BP 220 remote control using switched battery negative

Hi,

I have an issue with an RV that I am hoping someone may assist. I want the relay in the BMV712 to isolate the batteries at XX% SOC and have done this for the BP 220 but most of the load in the RV is fed of the same wires as a Victron solar MPPT. I use the BMV networking to supply the MPPT with the battery Voltage and Temperature.

The cut-down circuit below is some of the existing RV electrics and there is an issues I am trying to overcome.

The makers or the RV saved some dollars by only running one pair of cables from the batteries to the cupboard over the sink and there is no way to get more cables inside the walls - well without removing the cladding.

In the cupboard is a Victron MPPT and the battery supply terminals are paralleled across to a Voltech Battery Protector so I cannot use the Victron BP 200 to protect the battery - I would get reverse current through the BP 220 when the MPPT is charging.

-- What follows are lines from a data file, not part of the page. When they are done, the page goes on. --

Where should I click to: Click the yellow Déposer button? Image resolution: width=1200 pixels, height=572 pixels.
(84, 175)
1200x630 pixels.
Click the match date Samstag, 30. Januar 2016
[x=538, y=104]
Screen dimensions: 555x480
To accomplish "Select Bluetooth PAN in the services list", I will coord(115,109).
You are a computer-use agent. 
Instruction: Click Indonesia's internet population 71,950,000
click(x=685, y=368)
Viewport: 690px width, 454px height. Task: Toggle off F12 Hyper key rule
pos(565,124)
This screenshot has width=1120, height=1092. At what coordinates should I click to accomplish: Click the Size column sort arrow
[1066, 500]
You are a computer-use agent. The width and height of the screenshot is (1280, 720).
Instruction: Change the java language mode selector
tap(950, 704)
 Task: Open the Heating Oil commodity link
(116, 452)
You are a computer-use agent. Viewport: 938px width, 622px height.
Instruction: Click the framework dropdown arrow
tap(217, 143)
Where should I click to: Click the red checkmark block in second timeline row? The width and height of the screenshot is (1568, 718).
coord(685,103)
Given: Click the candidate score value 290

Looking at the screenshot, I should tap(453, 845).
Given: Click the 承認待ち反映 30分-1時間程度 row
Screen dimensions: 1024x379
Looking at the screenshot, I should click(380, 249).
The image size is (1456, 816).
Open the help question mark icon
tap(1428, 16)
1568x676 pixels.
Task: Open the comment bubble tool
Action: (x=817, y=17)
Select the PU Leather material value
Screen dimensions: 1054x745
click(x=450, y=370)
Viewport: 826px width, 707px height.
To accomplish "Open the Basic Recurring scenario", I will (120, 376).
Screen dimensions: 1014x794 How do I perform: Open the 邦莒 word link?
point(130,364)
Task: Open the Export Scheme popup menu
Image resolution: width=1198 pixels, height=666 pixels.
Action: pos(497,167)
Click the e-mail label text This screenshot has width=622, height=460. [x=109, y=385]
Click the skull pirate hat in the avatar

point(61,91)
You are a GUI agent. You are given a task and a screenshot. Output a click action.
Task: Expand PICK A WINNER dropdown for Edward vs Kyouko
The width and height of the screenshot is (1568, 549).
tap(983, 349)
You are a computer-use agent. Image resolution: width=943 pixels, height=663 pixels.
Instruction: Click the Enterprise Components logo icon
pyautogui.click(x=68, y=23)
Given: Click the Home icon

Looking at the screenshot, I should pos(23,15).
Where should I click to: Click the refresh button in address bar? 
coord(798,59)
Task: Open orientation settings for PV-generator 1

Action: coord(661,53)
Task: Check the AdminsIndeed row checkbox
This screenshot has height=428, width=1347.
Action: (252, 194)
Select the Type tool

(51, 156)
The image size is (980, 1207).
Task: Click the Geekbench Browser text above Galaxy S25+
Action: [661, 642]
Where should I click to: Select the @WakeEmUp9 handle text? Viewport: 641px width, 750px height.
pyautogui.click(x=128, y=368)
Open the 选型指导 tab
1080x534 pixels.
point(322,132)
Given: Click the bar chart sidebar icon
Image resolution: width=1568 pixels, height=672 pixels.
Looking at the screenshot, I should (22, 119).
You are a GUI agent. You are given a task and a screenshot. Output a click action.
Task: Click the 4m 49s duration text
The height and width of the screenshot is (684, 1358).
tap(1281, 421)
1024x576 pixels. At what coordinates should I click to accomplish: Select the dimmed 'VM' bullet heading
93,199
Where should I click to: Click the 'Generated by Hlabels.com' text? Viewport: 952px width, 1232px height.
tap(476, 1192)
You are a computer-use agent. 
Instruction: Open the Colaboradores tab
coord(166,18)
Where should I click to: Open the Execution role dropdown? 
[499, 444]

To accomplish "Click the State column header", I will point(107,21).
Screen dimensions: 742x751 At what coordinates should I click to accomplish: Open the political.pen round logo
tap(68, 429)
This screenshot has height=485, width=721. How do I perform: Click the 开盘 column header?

All of the fuses that supply most of the RV electrics are after the Voltech unit.


My Question is, looking at the picture below, I can get a pair of wires from the batteries, under the floor and over to the door switch that controls the Voltech, Unfortunately the Voltech uses negative wire switching and the BP 220 uses Positive switching.

I use the normally closed contact to open at 25% capacity.

If I connect the BP220 terminals 2.1 and 2.2, BMV and connect the Voltech control wire as shown in the picture below, I believe I could achieve this what I want but it really depends on the manual being right for connection 2.2 as the BMV would connect both terminals to battery negative.

In normal operation the BMV N/C contacts provide a circuit to the Voltech via the RV isolator switch inside the door and the BP 220 is enabled with 12V on terminal 2.1.

When the BMV goes below 25% capacity, the relay changes state and removes the battery negative so the Voltech cannot enable and the BP 220 terminals are now at battery negative so it should disable the BP220.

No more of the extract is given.